Wednesday, 10 February 2016

Emma essay #1

Hi everyone,


Here's your question.  Good luck!

"'That is the case with us all, papa. One half of the world cannot understand the pleasures of the other.'" Chapter 9, pg. 79

Discuss Austen's presentation of Emma Woodhouse in the light of this quotation from Emma.

Write about 3 sides in your response.


This essay will be due Wednesday 17th February.

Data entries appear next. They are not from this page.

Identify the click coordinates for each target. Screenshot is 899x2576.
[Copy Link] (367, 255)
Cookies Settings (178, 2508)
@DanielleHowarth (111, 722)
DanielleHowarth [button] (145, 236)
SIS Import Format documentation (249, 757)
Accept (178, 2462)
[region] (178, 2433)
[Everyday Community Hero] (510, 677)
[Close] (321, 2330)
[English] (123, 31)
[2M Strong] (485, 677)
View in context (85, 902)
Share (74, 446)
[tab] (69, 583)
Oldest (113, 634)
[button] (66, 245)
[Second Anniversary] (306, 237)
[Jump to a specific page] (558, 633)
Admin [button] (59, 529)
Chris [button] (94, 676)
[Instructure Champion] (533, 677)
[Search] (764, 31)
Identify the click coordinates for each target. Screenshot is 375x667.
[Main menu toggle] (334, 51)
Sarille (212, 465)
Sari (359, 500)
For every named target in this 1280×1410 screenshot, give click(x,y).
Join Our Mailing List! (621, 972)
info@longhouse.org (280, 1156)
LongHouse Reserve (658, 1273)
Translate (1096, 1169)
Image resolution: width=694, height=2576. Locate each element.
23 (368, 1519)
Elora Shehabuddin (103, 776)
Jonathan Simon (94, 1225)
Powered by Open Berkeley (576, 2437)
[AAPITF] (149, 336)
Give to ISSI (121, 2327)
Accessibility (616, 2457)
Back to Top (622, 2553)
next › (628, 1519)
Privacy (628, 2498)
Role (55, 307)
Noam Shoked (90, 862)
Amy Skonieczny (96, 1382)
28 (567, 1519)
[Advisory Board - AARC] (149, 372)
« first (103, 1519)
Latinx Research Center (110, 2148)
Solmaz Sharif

As a side note, please notice the new additions to the Emma tab on the right of the screen.  Here's an extract from Duckworth's critique:

"The narrator of Emma quotes a line from A Midsummer Night’s Dream, “The course of true love never did run smooth” (I), commenting that a Hartfield edition of Shakespeare “would have a long note on that passage” (75).  Such a note could mention that, like A Midsummer Night’s Dream, the lovers in Emma are laughably confused, that one of them is revealed to be an ass, that the heroine, who pretends to play the part of Puck, finds that she is only one of the confused lovers, while the narrator is the real Puck, and that both works end with three weddings.  Emma’s narrator, like Elizabeth Bennet, is diverted by the “‘follies and nonsense, whims and inconsistencies’” of her characters, and “‘laugh[s] at them whenever [she] can’” (57)."

This observation is worth noting down for possible use in your essays.  Also note the title on the essay and the year it was published.